An artist has dedicated the last decade to drawing portraits of patients undergoing cancer treatment.
Simon Tolhurst, 55, has made hundreds of sketches of people at the Haematology Cancer Care University College London Hospitals (UCLH) in Marylebone as a ‘unique, intimate experience’.
He began volunteering as an artist in residence in 2013 and spends every Thursday at the centre creating A4 pencil drawings of patients as gifts to them.
Mr Tolhurst, who now also works as a fundraising officer for the UCLH Charity, which oversee the drawing project, spoke of the ‘fascinating’ people he has met during the 10 years, and his plans to create an exhibition of the 389 portraits he’s completed.
Mr Tolhurst, from Camden said: ‘I’ve met so many incredible people in this project and been privileged to make portraits of people in that situation.
‘There’s a roomful of people who are a little bit bored because they’re having to stay in one chair whilst connected to an IV treatment to have their chemo – and they’re very receptive to having someone to chat to and maybe making a drawing.
‘I never know who I’m going to draw when I go in there, who I’m going to meet, what they do and what could pop up in the conversation.
‘I don’t know of another situation where someone’s going into (that) environment and drawing people during treatments.
‘I feel as though it’s a little bit unique for that.’
Mr Tolhurst, who has been an artist his whole life, first foray into portrait drawing was when he worked in the union building of the University of London, and students would sit for him.
He says his role drawing cancer patients has led to a myriad of ‘uplifting’ and ‘moving’ stories and memories which have stayed with him, including a ‘bucket list’ family portrait for a patient who was terminal.

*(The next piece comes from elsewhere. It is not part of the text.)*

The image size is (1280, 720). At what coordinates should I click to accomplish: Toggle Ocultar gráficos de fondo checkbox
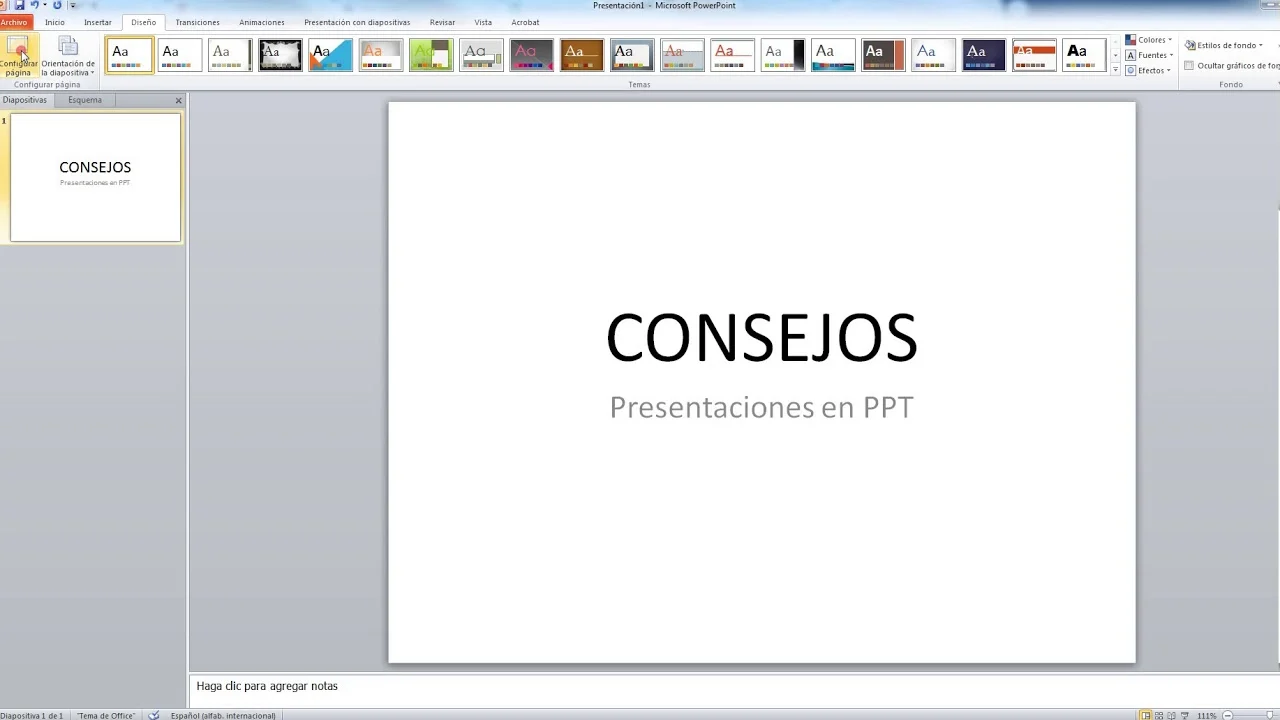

In one of his more uplifting recollections, Mr Tolhurst spoke of a patient receiving Car T-cell therapy, a specialist type of treatment where cells are extracted and introduced back into the bloodstream to recognise and attack cancer cells.
Mr Tolhurst said: ‘I drew a gentleman, just before Christmas, where he was an inpatient, and I’d met him because he was donating a photograph to charity.
‘We were chatting for a little while and he’s a really nice guy. And he was very, very ill at the time.
‘But he was having something called Car T-cell treatment… And I went back each week to say hello – and he was getting better and better each week.
‘And on the third week, he was out of bed, sitting in a chair, posing for a portrait for me whilst the members of staff came in to say, ‘I heard you’re going home tomorrow, I just wanted to come in and say hi,’ and examples like that… they’re really uplifting.’
He recalls another time when a patient was unable to undergo treatment because her blood pressure was too high.
He said: ‘I said to her, ‘Well, posing can be quite relaxing, quite meditative. Shall we try and make the drawing and see what happens with that?’
‘And I think about 45 minutes into the drawing when the staff came back to take her blood pressure, she was back down within the treatable range.
‘It was just brilliant and she was thrilled.
‘And she said to me afterwards, “You’ve shown me something; with the diagnosis and the treatments, I’ve been so stressed out and so worried about everything that I haven’t found time to relax and to de-stress from it.”‘
Mr Tolhurst said the emotional side of the role still ‘hits’ him every now and then.
He said: ‘I like the portrait to look back at the viewer and in order to do that, I have to ask the person posing for me to look back at me whilst making the drawing.
‘And that eye contact is incredibly intimate; it’s something that we don’t do with strangers. But I really like that dynamic… You do feel quite close to people.’
Mr Tolhurst also praised the ‘brilliant’ charity that has allowed the project to flourish in a clinical space.
While he could not volunteer during the pandemic, he was asked to draw a series of hospital staff members via video call by the hospital’s arts and heritage team, a task he said was “wonderful”.
‘It was nice to refocus on the staff,’ he added.
‘They’re doing an amazing job because it’s extremely precise what they have to do with the treatments.
‘But at the same time, they’ve got to have that level of empathy and care and humaneness.
‘It just feels like a very worthwhile use of this skill to be able to make accurate portraits in a busy environment, and it doesn’t cost me anything – it’s just time and pencils and paper.’